Иначе говоря, Софья Андреевна, как особа с истерическим характером, проявляла ту же самую аффективность, запальчивость, а иногда и сварливость, которые были свойственны и ему, следовательно, ее патологический характер был как бы отражением его патологического характера, отсюда и его вывод: "больное место -- он сам". Он сам, с одной стороны, и в буквальном смысле "больное место", с другой стороны, патологический характер Софьи Андреевны -- отражение его характера -- есть также (в переносном смысле) "больное место" его же характера, но только в лице другого человека.
Теперь мы перейдем к вопросу о патологии сексуальной жизни Толстого, которая, в сущности тоже была причиной того, что его "медовый месяц" был для супругов тяжелым воспоминанием.
Что сексуальная жизнь Толстого в период его молодости была ненормальной, мы знаем по его же собственной оценке холостой жизни. Он сам называл этот период как период "грубой распущенности" и период половых излишеств. Но все-таки мы не знаем, какой характер носили эти излишества, что в них бытовое и что патологическое.
Вышеприведенный отрывок из "Анны Карениной" нам уже кое что говорит (о чем речь будет ниже), но более подробно о ненормальностях сексуальной жизни говорит он нам в "Крейцеровой сонате". "Крейцерова соната" сама по себе есть замечательнейший патологический документ сексуальной жизни эпилептоида. Такое копанье в "грязном белье" своих сексуальных переживаний, такое упоение и, можно сказать, экстатическое увлечение в обнажении себя и своей половой физиологии до крайности, есть черта эпилептоида, находящего наслаждение в циническом обнажении себя в самом непривлекательном свете. Вспомним ту же самую страсть Достоевского.
К сожалению, мы не можем подробно остановиться на этом интереснейшем для психопатолога документе, поскольку этого вопроса, мы касаемся здесь частично.
Итак, приведем несколько отрывков из "Крейцеровой сонаты", после чего осветим подчеркнутые нами места в этих отрывках.
▬▬▬▬▬▬
**ОПИСАНИЕ ЗАДАНИЯ:** Как, согласно выбранному тексту, Толстой сам называл период своей холостой жизни?
▬▬▬▬▬▬
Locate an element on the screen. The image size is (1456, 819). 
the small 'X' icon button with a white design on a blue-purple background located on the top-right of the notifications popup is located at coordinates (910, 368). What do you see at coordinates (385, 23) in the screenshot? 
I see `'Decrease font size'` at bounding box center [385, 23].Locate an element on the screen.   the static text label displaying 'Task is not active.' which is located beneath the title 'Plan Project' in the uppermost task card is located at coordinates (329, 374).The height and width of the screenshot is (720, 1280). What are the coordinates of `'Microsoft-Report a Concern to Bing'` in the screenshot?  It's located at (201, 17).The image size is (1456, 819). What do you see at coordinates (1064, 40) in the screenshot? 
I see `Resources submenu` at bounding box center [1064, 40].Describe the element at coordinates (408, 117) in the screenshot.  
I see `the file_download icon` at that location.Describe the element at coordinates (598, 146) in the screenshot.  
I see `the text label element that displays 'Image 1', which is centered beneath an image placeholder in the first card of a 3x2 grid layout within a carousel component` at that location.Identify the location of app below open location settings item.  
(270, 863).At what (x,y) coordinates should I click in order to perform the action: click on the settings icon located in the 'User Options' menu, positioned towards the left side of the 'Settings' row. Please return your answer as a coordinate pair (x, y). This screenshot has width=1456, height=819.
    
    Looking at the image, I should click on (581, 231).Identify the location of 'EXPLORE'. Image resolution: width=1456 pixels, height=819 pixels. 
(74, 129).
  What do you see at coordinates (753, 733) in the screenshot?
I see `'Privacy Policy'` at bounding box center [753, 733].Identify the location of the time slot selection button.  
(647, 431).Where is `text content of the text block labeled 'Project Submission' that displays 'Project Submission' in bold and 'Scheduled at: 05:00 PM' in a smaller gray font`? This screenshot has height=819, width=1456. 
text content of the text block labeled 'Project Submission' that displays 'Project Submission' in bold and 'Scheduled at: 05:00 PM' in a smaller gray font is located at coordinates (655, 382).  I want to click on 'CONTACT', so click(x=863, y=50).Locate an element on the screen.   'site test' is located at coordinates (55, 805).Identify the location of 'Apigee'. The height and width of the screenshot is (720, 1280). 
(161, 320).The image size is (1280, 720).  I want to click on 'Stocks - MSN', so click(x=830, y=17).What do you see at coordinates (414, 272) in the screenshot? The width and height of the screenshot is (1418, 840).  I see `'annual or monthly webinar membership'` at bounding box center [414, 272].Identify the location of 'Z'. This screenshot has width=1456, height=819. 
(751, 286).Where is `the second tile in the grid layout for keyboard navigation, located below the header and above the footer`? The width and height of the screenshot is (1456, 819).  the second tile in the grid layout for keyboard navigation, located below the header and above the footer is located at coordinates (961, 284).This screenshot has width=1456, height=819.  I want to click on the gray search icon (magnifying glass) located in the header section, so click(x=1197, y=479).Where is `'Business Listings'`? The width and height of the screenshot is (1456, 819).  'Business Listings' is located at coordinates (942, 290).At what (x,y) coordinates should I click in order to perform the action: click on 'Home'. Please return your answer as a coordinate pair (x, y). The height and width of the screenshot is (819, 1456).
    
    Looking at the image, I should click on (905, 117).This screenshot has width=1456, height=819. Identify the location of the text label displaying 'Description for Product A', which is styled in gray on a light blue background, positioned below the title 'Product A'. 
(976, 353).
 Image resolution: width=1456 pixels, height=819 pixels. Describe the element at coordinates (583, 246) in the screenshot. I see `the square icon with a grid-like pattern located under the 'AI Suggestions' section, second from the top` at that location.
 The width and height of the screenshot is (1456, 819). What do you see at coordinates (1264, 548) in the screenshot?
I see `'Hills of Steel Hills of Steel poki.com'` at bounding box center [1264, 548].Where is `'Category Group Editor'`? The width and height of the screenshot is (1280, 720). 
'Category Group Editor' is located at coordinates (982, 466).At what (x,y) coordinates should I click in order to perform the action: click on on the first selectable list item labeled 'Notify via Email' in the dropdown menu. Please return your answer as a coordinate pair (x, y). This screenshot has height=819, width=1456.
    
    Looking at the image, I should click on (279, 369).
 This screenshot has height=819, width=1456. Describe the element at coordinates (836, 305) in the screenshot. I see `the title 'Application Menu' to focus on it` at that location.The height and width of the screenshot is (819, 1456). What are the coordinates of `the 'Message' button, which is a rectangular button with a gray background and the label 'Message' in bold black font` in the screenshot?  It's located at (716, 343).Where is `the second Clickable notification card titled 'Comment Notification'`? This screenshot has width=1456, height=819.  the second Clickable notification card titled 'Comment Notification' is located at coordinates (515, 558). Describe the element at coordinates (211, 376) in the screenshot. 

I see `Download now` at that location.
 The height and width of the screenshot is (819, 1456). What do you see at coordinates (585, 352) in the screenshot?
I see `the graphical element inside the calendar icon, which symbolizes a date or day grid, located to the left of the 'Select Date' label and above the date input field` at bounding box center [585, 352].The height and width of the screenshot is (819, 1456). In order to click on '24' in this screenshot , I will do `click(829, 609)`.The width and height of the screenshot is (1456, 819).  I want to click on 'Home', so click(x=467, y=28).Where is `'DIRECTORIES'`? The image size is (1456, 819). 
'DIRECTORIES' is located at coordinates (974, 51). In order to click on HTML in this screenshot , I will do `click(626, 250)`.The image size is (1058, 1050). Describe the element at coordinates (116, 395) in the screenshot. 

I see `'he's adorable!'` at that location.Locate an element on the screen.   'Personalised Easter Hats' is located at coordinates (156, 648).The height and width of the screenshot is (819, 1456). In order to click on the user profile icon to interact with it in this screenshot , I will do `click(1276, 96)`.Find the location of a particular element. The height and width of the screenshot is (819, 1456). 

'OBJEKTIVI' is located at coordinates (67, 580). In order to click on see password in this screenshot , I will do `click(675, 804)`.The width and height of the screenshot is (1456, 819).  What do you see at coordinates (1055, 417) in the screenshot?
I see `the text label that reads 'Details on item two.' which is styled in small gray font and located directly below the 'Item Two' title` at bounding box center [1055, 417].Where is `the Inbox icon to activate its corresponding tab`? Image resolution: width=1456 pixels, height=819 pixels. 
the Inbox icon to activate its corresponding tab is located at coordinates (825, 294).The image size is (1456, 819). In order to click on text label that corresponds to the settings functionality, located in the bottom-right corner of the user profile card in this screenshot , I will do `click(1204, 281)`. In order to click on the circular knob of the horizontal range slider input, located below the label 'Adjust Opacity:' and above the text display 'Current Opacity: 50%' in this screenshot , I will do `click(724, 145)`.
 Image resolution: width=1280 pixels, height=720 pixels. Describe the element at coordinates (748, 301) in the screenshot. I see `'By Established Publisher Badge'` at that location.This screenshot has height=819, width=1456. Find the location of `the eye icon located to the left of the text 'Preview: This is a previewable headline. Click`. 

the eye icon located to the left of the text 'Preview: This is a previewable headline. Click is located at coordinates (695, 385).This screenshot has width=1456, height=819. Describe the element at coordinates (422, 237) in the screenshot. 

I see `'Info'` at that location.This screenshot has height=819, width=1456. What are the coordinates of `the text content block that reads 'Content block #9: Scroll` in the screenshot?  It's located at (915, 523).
▬▬▬▬▬▬
**ОТВЕТ НА ЗАДАНИЕ:** Периодом «грубой распущенности» и периодом половых излишеств.